Dataset entries
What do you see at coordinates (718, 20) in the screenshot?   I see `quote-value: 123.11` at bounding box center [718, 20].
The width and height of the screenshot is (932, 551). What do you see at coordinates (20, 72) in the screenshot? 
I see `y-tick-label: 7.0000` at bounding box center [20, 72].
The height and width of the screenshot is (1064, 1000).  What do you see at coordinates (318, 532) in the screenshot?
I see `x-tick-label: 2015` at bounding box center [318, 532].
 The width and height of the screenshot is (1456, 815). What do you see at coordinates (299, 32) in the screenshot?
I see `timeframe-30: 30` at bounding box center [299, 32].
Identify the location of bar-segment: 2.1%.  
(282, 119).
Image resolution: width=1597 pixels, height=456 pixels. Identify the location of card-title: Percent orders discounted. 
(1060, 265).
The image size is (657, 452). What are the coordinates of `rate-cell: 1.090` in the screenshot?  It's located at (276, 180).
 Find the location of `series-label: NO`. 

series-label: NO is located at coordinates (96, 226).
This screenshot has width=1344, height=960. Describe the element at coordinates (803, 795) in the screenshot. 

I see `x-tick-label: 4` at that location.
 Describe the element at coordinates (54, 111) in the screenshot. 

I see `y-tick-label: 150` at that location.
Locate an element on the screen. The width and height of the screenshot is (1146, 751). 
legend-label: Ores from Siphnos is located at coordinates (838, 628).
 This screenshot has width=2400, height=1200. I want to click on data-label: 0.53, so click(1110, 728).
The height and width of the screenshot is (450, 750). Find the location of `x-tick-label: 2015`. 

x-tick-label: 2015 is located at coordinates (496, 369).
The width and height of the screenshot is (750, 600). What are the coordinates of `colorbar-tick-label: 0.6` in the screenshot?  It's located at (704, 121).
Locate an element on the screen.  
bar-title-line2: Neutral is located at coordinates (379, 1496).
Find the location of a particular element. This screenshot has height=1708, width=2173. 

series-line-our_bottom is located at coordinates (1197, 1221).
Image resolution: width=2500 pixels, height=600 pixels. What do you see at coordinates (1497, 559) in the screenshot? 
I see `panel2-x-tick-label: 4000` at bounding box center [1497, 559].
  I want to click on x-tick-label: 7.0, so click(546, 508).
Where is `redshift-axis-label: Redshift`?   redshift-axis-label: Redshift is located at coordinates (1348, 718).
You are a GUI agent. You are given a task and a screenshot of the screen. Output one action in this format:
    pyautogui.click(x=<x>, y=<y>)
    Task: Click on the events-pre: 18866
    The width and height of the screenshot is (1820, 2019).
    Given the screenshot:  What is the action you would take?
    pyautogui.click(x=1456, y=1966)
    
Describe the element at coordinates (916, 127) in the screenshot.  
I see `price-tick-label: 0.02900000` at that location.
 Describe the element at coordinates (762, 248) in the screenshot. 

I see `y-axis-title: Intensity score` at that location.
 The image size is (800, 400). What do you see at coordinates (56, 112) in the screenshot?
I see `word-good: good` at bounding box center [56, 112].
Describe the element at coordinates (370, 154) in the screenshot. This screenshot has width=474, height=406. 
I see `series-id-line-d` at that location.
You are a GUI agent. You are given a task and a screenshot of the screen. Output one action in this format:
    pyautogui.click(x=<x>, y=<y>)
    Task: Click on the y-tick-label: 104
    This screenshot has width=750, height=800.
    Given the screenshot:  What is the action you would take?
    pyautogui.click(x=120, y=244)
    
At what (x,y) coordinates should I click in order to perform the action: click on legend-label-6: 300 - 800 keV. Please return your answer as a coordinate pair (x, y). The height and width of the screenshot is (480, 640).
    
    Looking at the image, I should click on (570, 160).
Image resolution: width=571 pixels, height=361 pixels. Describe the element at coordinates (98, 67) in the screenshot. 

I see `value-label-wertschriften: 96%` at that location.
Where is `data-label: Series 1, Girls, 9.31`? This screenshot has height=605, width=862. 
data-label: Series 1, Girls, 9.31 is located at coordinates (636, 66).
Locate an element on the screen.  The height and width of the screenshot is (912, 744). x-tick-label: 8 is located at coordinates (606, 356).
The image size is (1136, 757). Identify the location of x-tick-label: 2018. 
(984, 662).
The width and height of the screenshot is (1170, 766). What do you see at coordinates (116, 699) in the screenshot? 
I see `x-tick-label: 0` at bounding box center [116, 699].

Work to be completed.
Can you extract every one of the entries above and reproduce each line with no changes at all?

Task solution.
What do you see at coordinates (718, 20) in the screenshot?   I see `quote-value: 123.11` at bounding box center [718, 20].
The width and height of the screenshot is (932, 551). What do you see at coordinates (20, 72) in the screenshot? 
I see `y-tick-label: 7.0000` at bounding box center [20, 72].
The height and width of the screenshot is (1064, 1000).  What do you see at coordinates (318, 532) in the screenshot?
I see `x-tick-label: 2015` at bounding box center [318, 532].
 The width and height of the screenshot is (1456, 815). What do you see at coordinates (299, 32) in the screenshot?
I see `timeframe-30: 30` at bounding box center [299, 32].
Identify the location of bar-segment: 2.1%.  
(282, 119).
Image resolution: width=1597 pixels, height=456 pixels. Identify the location of card-title: Percent orders discounted. 
(1060, 265).
The image size is (657, 452). What are the coordinates of `rate-cell: 1.090` in the screenshot?  It's located at (276, 180).
 Find the location of `series-label: NO`. 

series-label: NO is located at coordinates (96, 226).
This screenshot has width=1344, height=960. Describe the element at coordinates (803, 795) in the screenshot. 

I see `x-tick-label: 4` at that location.
 Describe the element at coordinates (54, 111) in the screenshot. 

I see `y-tick-label: 150` at that location.
Locate an element on the screen. The width and height of the screenshot is (1146, 751). 
legend-label: Ores from Siphnos is located at coordinates (838, 628).
 This screenshot has width=2400, height=1200. I want to click on data-label: 0.53, so click(1110, 728).
The height and width of the screenshot is (450, 750). Find the location of `x-tick-label: 2015`. 

x-tick-label: 2015 is located at coordinates (496, 369).
The width and height of the screenshot is (750, 600). What are the coordinates of `colorbar-tick-label: 0.6` in the screenshot?  It's located at (704, 121).
Locate an element on the screen.  
bar-title-line2: Neutral is located at coordinates (379, 1496).
Find the location of a particular element. This screenshot has height=1708, width=2173. 

series-line-our_bottom is located at coordinates (1197, 1221).
Image resolution: width=2500 pixels, height=600 pixels. What do you see at coordinates (1497, 559) in the screenshot? 
I see `panel2-x-tick-label: 4000` at bounding box center [1497, 559].
  I want to click on x-tick-label: 7.0, so click(546, 508).
Where is `redshift-axis-label: Redshift`?   redshift-axis-label: Redshift is located at coordinates (1348, 718).
You are a GUI agent. You are given a task and a screenshot of the screen. Output one action in this format:
    pyautogui.click(x=<x>, y=<y>)
    Task: Click on the events-pre: 18866
    The width and height of the screenshot is (1820, 2019).
    Given the screenshot:  What is the action you would take?
    pyautogui.click(x=1456, y=1966)
    
Describe the element at coordinates (916, 127) in the screenshot.  
I see `price-tick-label: 0.02900000` at that location.
 Describe the element at coordinates (762, 248) in the screenshot. 

I see `y-axis-title: Intensity score` at that location.
 The image size is (800, 400). What do you see at coordinates (56, 112) in the screenshot?
I see `word-good: good` at bounding box center [56, 112].
Describe the element at coordinates (370, 154) in the screenshot. This screenshot has width=474, height=406. 
I see `series-id-line-d` at that location.
You are a GUI agent. You are given a task and a screenshot of the screen. Output one action in this format:
    pyautogui.click(x=<x>, y=<y>)
    Task: Click on the y-tick-label: 104
    This screenshot has width=750, height=800.
    Given the screenshot:  What is the action you would take?
    pyautogui.click(x=120, y=244)
    
At what (x,y) coordinates should I click in order to perform the action: click on legend-label-6: 300 - 800 keV. Please return your answer as a coordinate pair (x, y). The height and width of the screenshot is (480, 640).
    
    Looking at the image, I should click on (570, 160).
Image resolution: width=571 pixels, height=361 pixels. Describe the element at coordinates (98, 67) in the screenshot. 

I see `value-label-wertschriften: 96%` at that location.
Where is `data-label: Series 1, Girls, 9.31`? This screenshot has height=605, width=862. 
data-label: Series 1, Girls, 9.31 is located at coordinates (636, 66).
Locate an element on the screen.  The height and width of the screenshot is (912, 744). x-tick-label: 8 is located at coordinates (606, 356).
The image size is (1136, 757). Identify the location of x-tick-label: 2018. 
(984, 662).
The width and height of the screenshot is (1170, 766). What do you see at coordinates (116, 699) in the screenshot? 
I see `x-tick-label: 0` at bounding box center [116, 699].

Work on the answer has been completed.